Whether to enable base block computation. The isBasicBlock parameter can be obtained through the isBasicBlockInSoftmax API. The value must be the same as the template parameter of the API on the kernel. The default value is false. Note that if the template parameter SoftmaxConfig is enabled by the API on the kernel, that is, a constant shape is used, the isBasicBlock parameter must be obtained through the isBasicBlockInSoftmax API.

isFlashOutputBrc

Input

Whether to enable the non-extended mode of the output shape. In non-extended mode, BroadCast is not performed on the output data, and the output shape is (m, 1). Values:

  • false (default): disables the non-extended mode. When the output data type is float, the shape is (m, 8). When the output data type is half, the shape is (m, 16).
  • true: enables the non-extended mode. The output shape is (m, 1). If this parameter is set to true, mode in SoftmaxConfig of kernel API must be set to SoftmaxMode::SOFTMAX_OUTPUT_WITHOUT_BRC.
Table 2 SoftMaxFlashV2TilingFunc API parameters

API

Input/Output

Description

srcShape

Input

Shape of the input srcTensor.

localWorkSpaceSize

Input

Size of the remaining space that can be used for SoftmaxFlashV2 computation. Note that the value of localWorkSpaceSize must be greater than the minimum temporary space size as required by the return of the GetSoftMaxFlashV2MinTmpSize API.

dataTypeSize1

Input

Data type size of the source data to be computed, for example, half = 2.

dataTypeSize2

Input

Data type size of maxTensor and sumTensor involved in computation, for example, half = 2.

isUpdate

Input

Whether to enable the refresh function. The value must be consistent with that of the SoftmaxFlashV2 API in the kernel.

isBasicBlock

Input

Whether to enable base block computation. The isBasicBlock parameter can be obtained through the isBasicBlockInSoftmax API. The value must be the same as the template parameter of the API on the kernel. The default value is false.
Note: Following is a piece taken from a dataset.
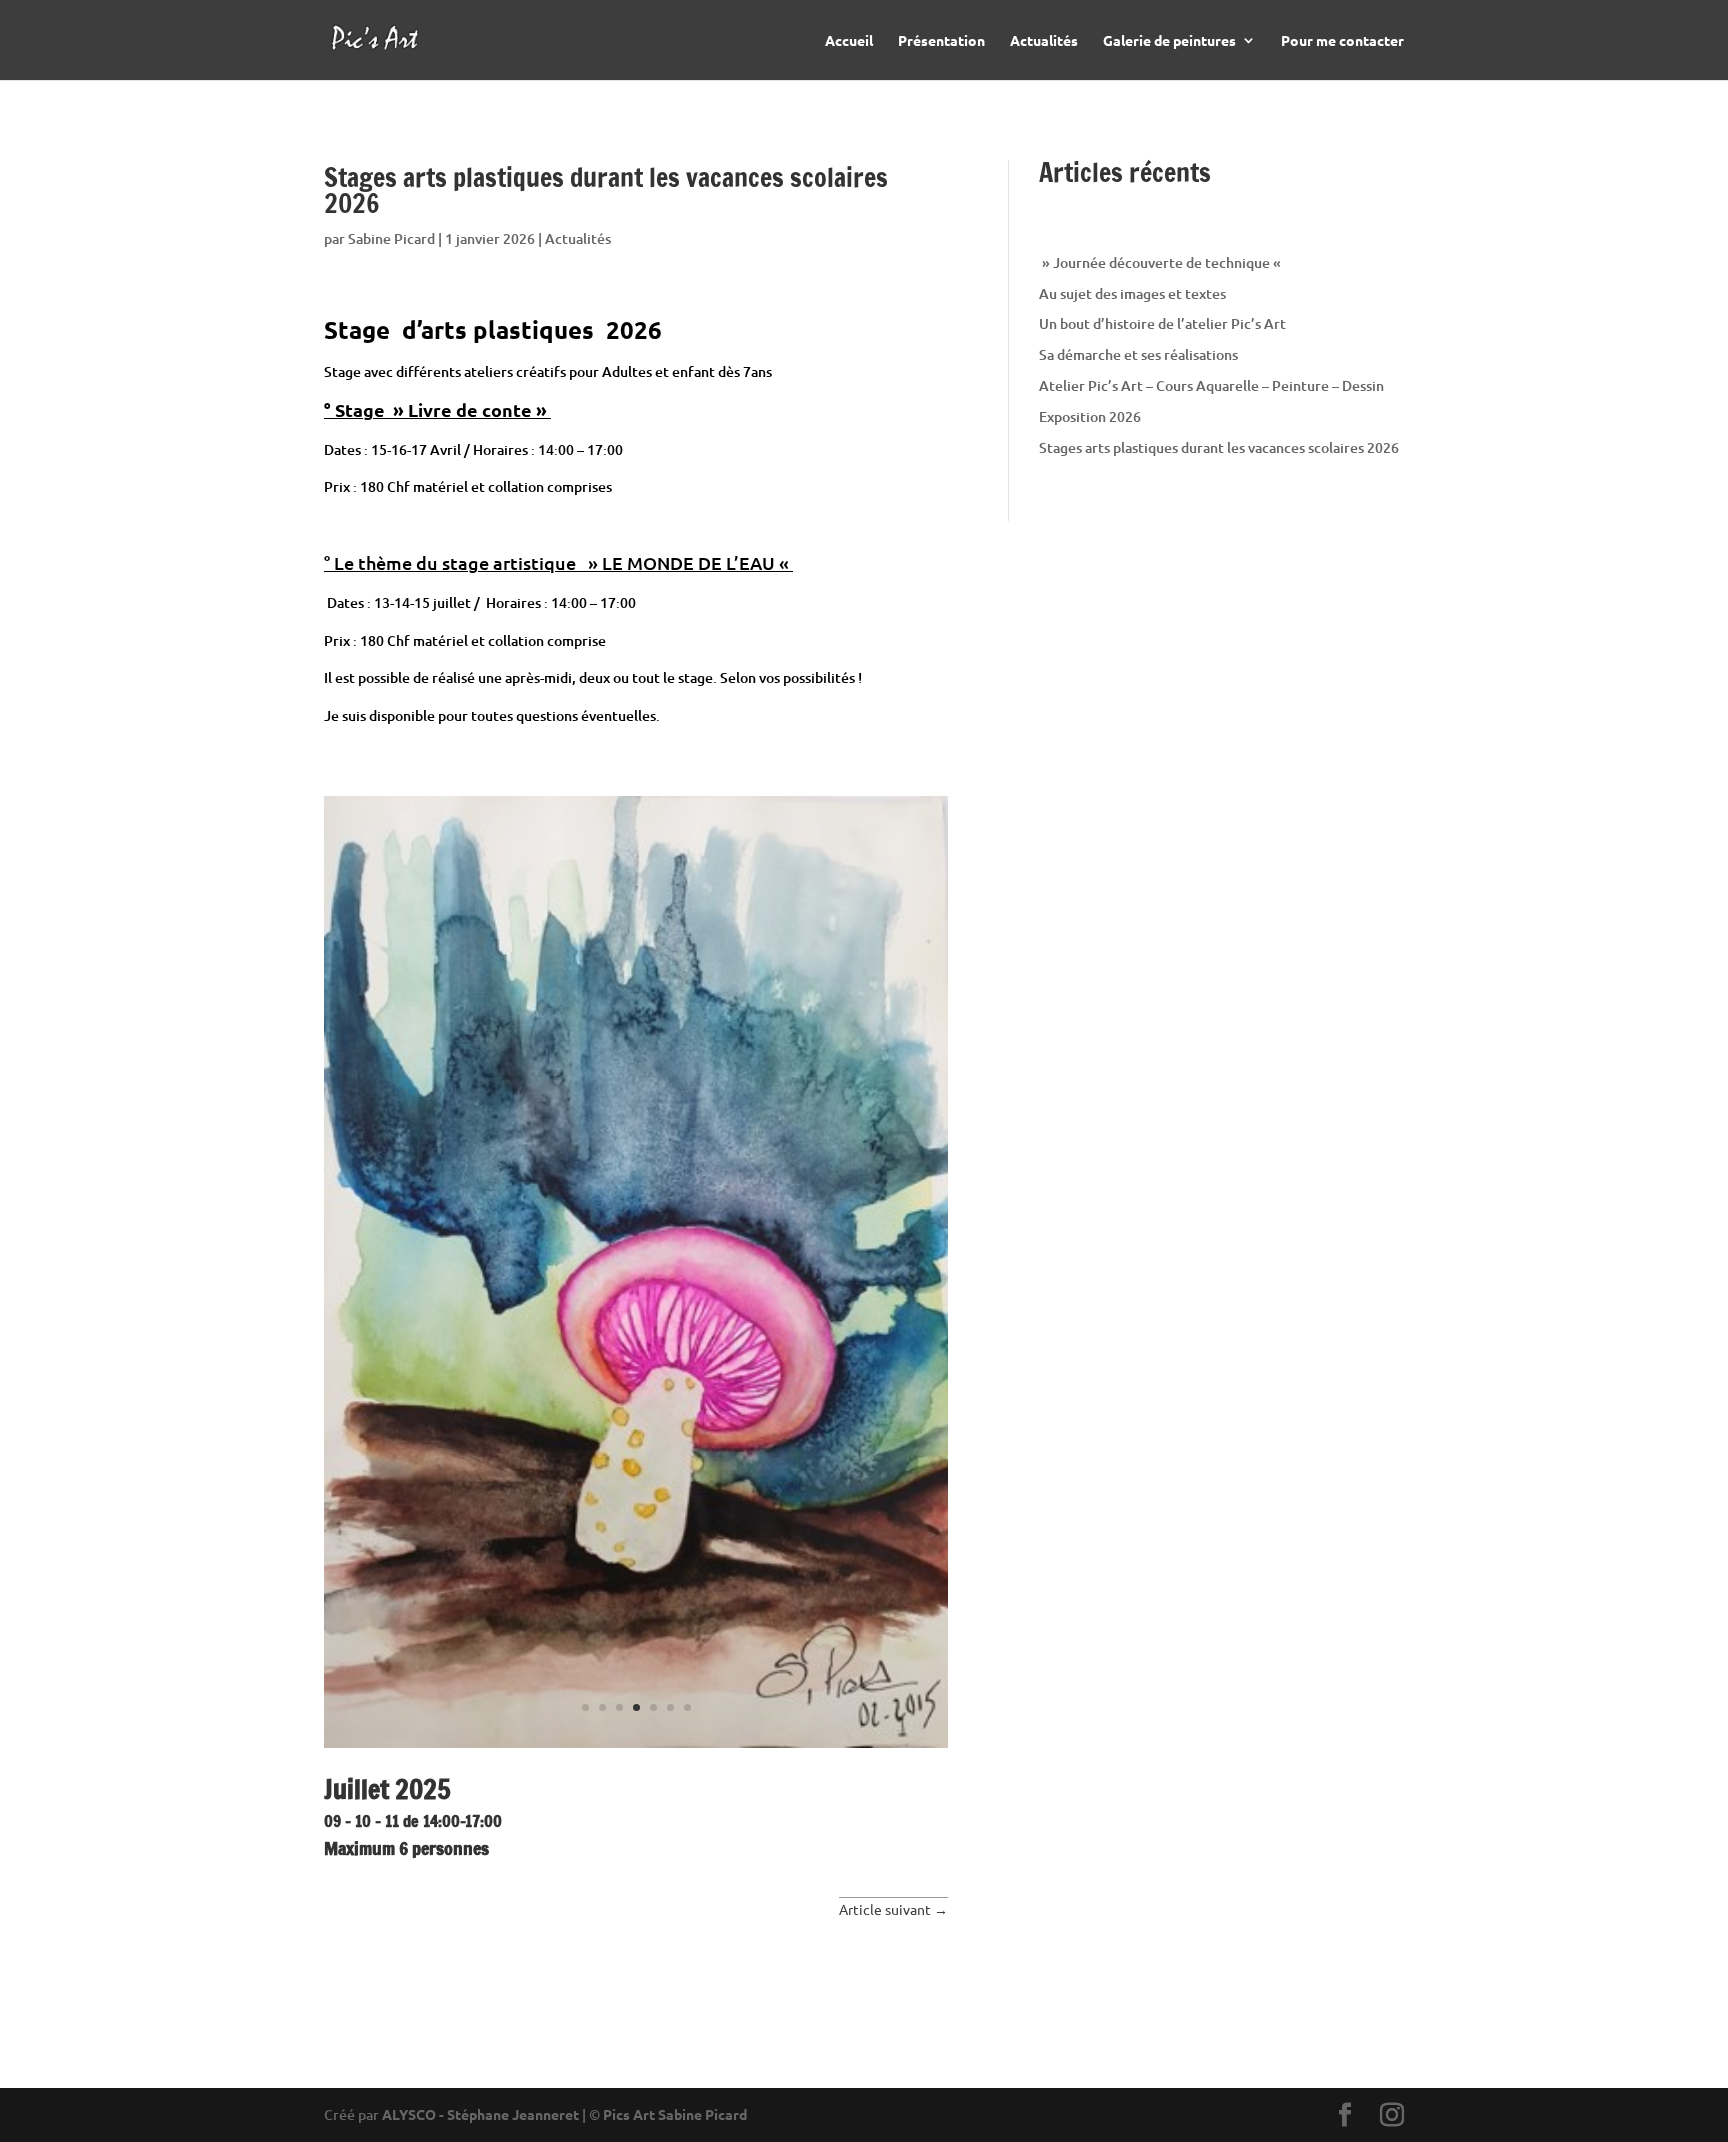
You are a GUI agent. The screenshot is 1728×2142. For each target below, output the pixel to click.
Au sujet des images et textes (1132, 293)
Note that if the template parameter SoftmaxConfig is enabled by the API on the kernel, that is, a constant shape is used, the isBasicBlock parameter must be obtained through the isBasicBlockInSoftmax API.

isFlashOutputBrc

Input

Whether to enable the non-extended mode of the output shape. In non-extended mode, BroadCast is not performed on the output data, and the output shape is (m, 1). Values:

  • false (default): disables the non-extended mode. When the output data type is float, the shape is (m, 8). When the output data type is half, the shape is (m, 16).
  • true: enables the non-extended mode. The output shape is (m, 1). If this parameter is set to true, mode in SoftmaxConfig of kernel API must be set to SoftmaxMode::SOFTMAX_OUTPUT_WITHOUT_BRC.

softmaxFlashTiling

Output

Tiling information required by SoftmaxFlashV2.

Returns

GetSoftMaxFlashV2MinTmpSize returns the minimum size (in byte) of the temporary space required for SoftmaxFlashV2 computation.

GetSoftMaxFlashV2MaxTmpSize returns the maximum size (in byte) of the temporary space required for SoftmaxFlashV2 computation.